Tarefa curta 1: Atualize o trecho do texto sobre a Faculdade de Direito da UERJ que começa nas palavras com "A carta é assinada" e termina em "e Anderson Schreiber.", trocando "colegas" por "companheiros".
Tarefa curta 2: No texto sobre a Faculdade de Direito da UERJ, passe para o inglês esta frase: "A carta é assinada por dois ministros do Supremo Tribunal Federal (STF), Luiz Fux e Luís Roberto Barroso (ambos professores da instituição) e pelos colegas Gustavo Tepedino, Paulo César Pinheiro Carneiro, Carmen Tibúrcio, Gustavo Binenbojm, Daniel Sarmento e Anderson Schreiber."

Texto dado:

——

* Jota
Juristas da Universidade Estadual do Rio de Janeiro escreveram carta defendendo a eventual transferência da Faculdade de Direito para palácio histórico do Tribunal de Justiça do Estado como forma de recuperar a imagem da instituição, que vive crise sem precedentes. A ideia é ter instalações mais modernas e equipadas com o objetivo de dar condições mínimas para que a UERJ deixe perder alunos e possa recuperar seu prestígio como uma das principais referências acadêmicas do Direito brasileiro.
A carta é assinada por dois ministros do Supremo Tribunal Federal (STF), Luiz Fux e Luís Roberto Barroso (ambos professores da instituição) e pelos colegas Gustavo Tepedino, Paulo César Pinheiro Carneiro, Carmen Tibúrcio, Gustavo Binenbojm, Daniel Sarmento e Anderson Schreiber.

——

Registros fornecidos:
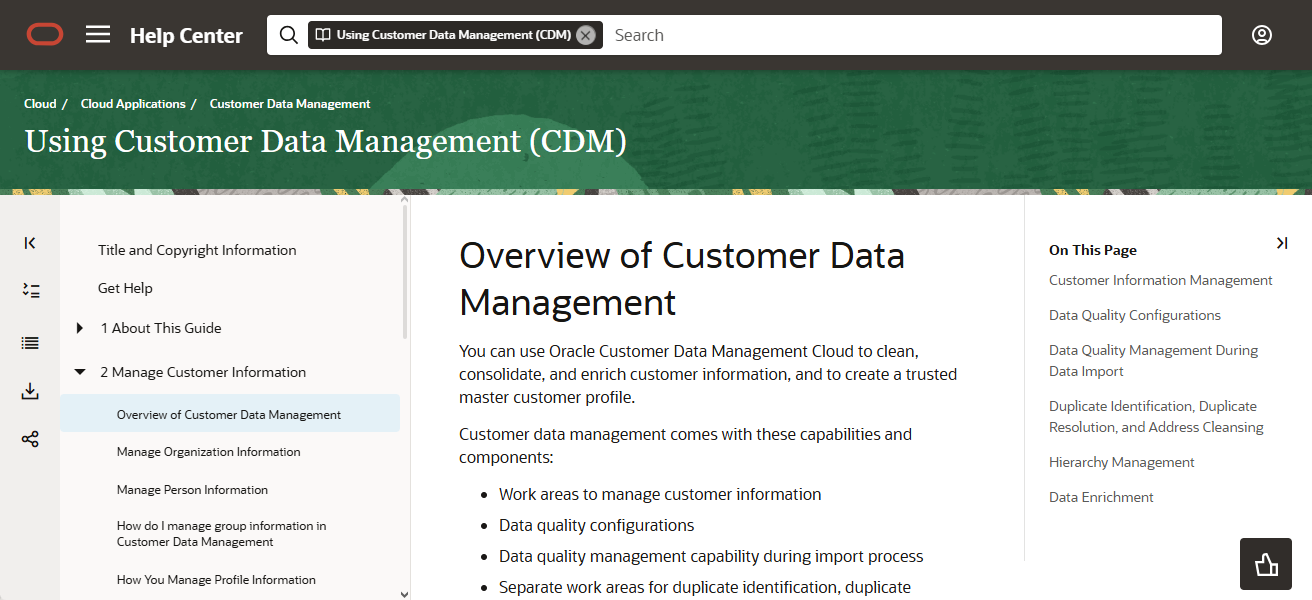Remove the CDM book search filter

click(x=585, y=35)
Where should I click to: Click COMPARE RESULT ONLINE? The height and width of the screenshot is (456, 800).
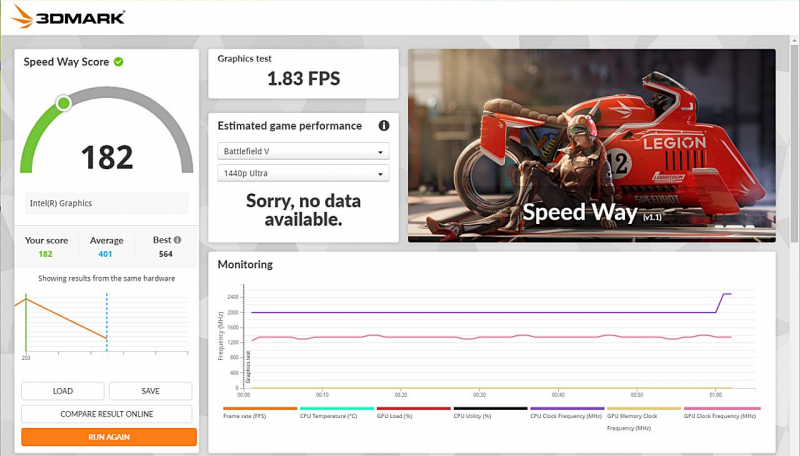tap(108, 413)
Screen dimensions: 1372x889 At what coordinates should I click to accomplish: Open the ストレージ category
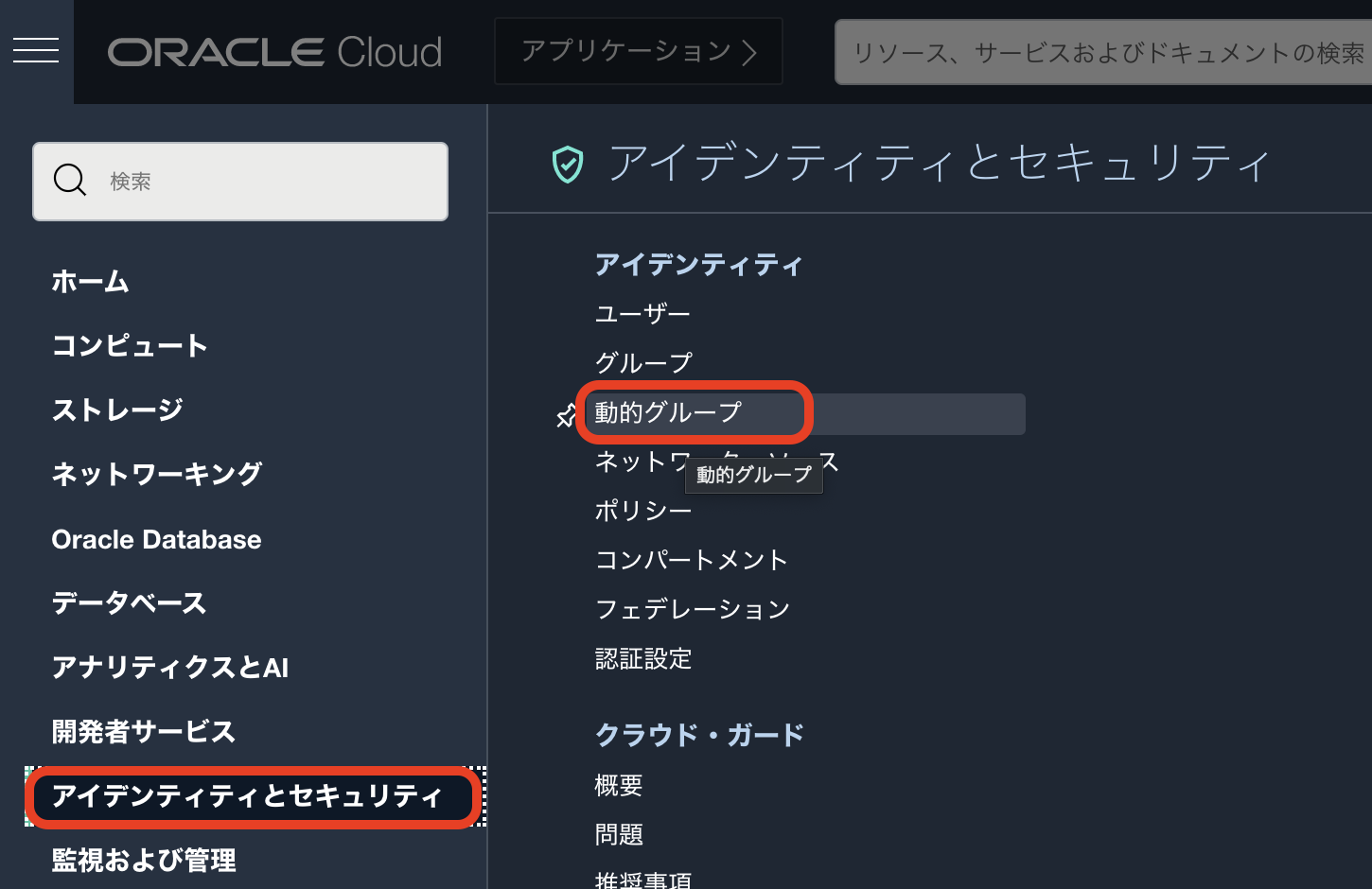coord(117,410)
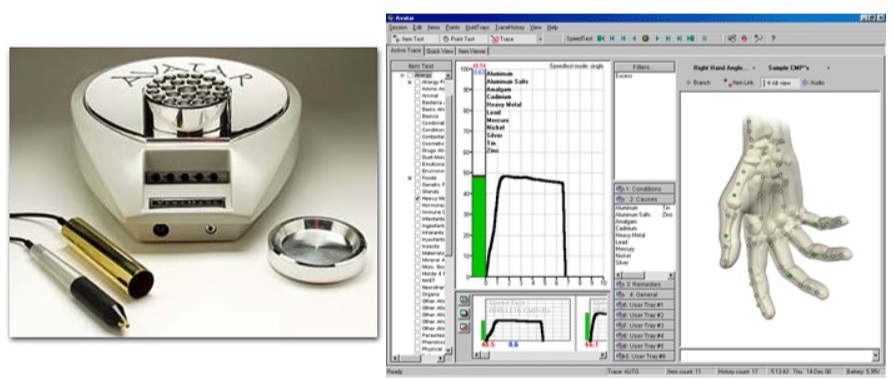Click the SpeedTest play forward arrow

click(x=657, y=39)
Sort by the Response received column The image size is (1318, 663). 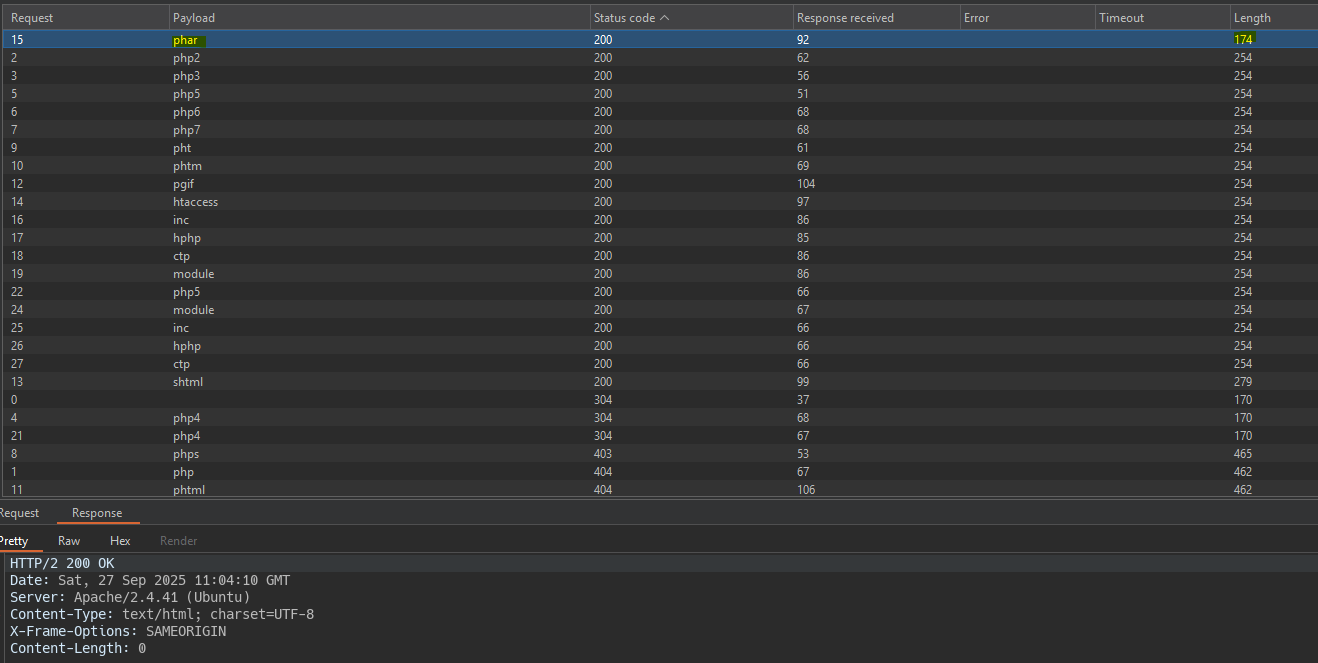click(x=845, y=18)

——

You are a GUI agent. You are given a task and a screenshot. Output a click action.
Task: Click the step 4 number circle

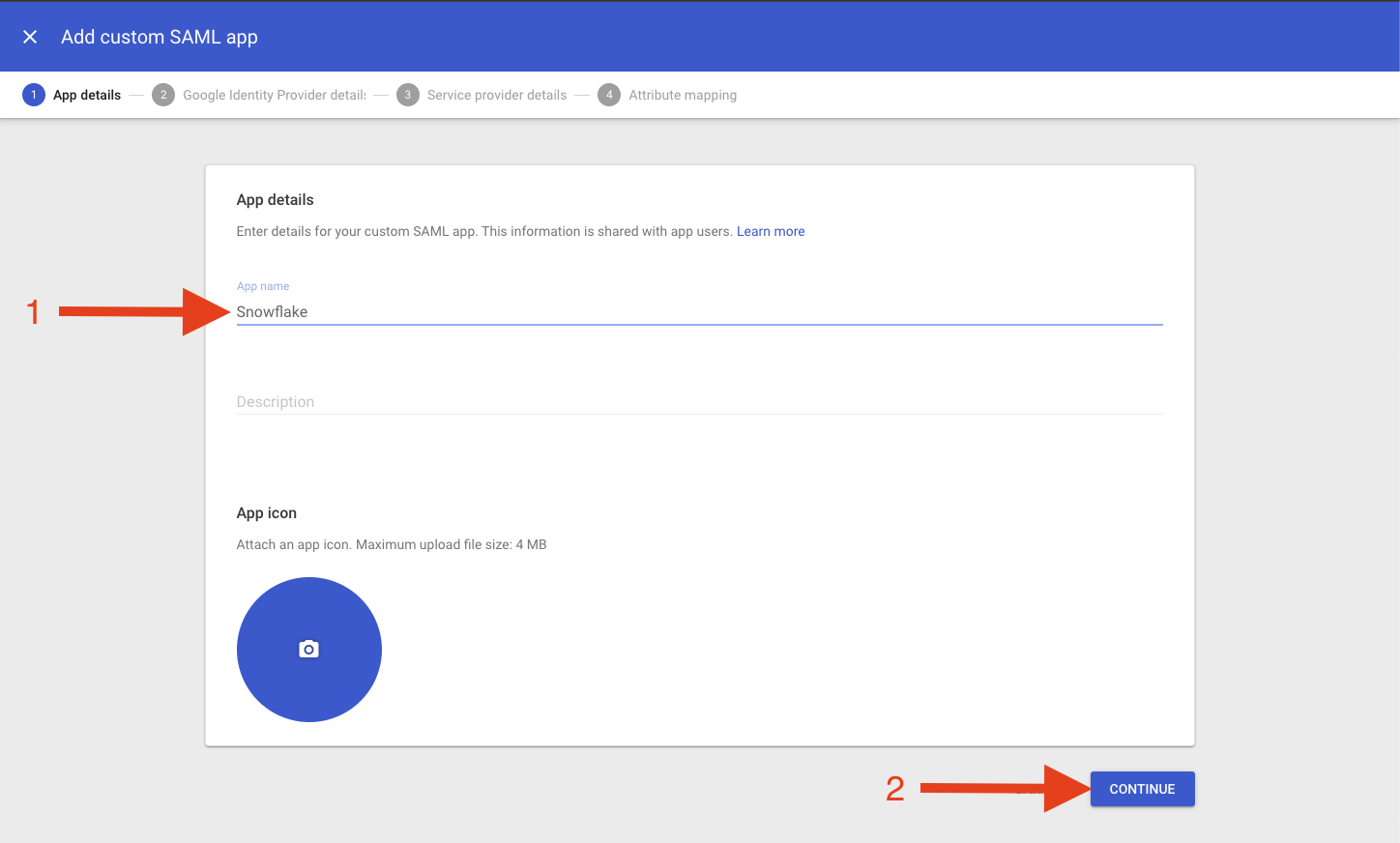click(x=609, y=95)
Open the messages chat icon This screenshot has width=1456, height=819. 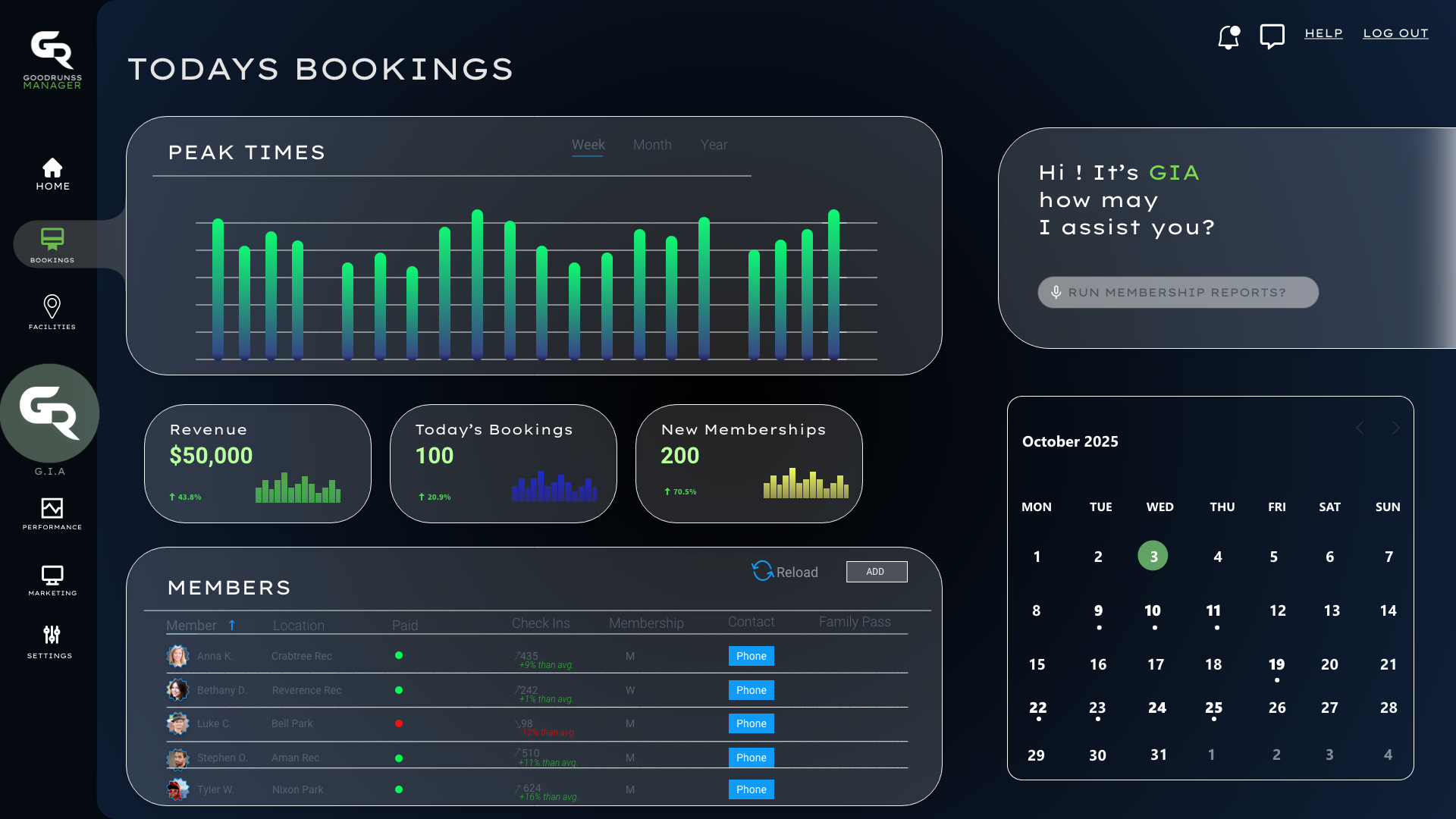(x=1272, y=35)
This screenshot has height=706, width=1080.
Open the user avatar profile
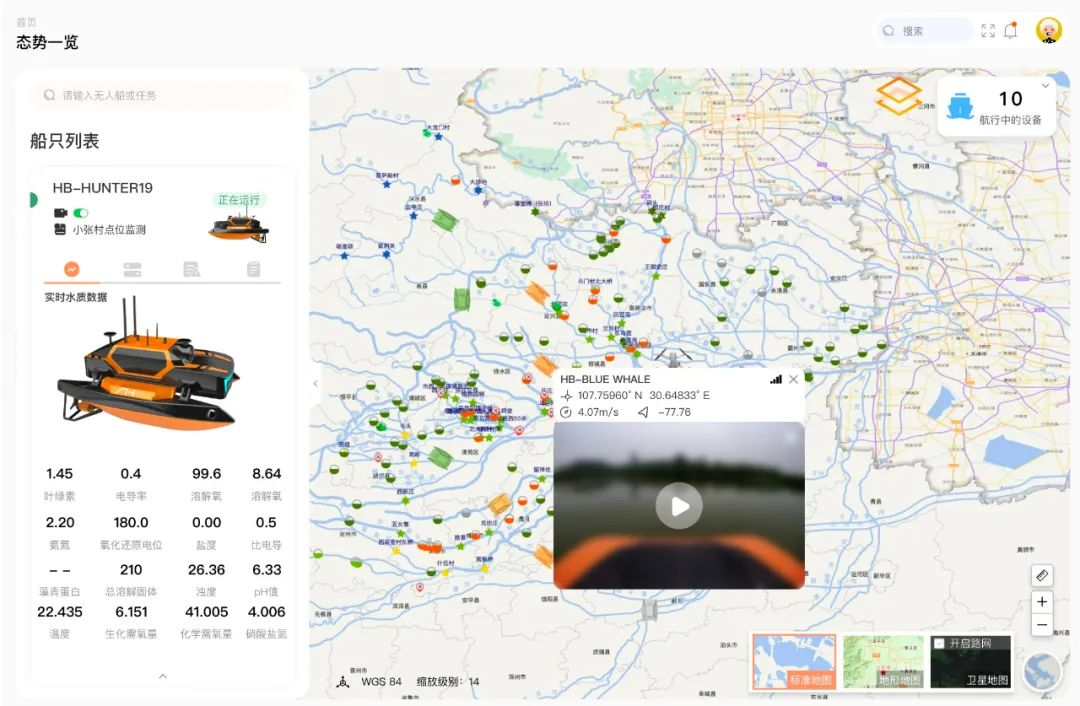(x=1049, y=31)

——

Resposta escrita 1:
A carta é assinada por dois ministros do Supremo Tribunal Federal (STF), Luiz Fux e Luís Roberto Barroso (ambos professores da instituição) e pelos companheiros Gustavo Tepedino, Paulo César Pinheiro Carneiro, Carmen Tibúrcio, Gustavo Binenbojm, Daniel Sarmento e Anderson Schreiber.

Resposta escrita 2: The letter is signed by two justices of the Federal Supreme Court (STF), Luiz Fux and Luís Roberto Barroso (both professors at the institution), and by their colleagues Gustavo Tepedino, Paulo César Pinheiro Carneiro, Carmen Tibúrcio, Gustavo Binenbojm, Daniel Sarmento and Anderson Schreiber.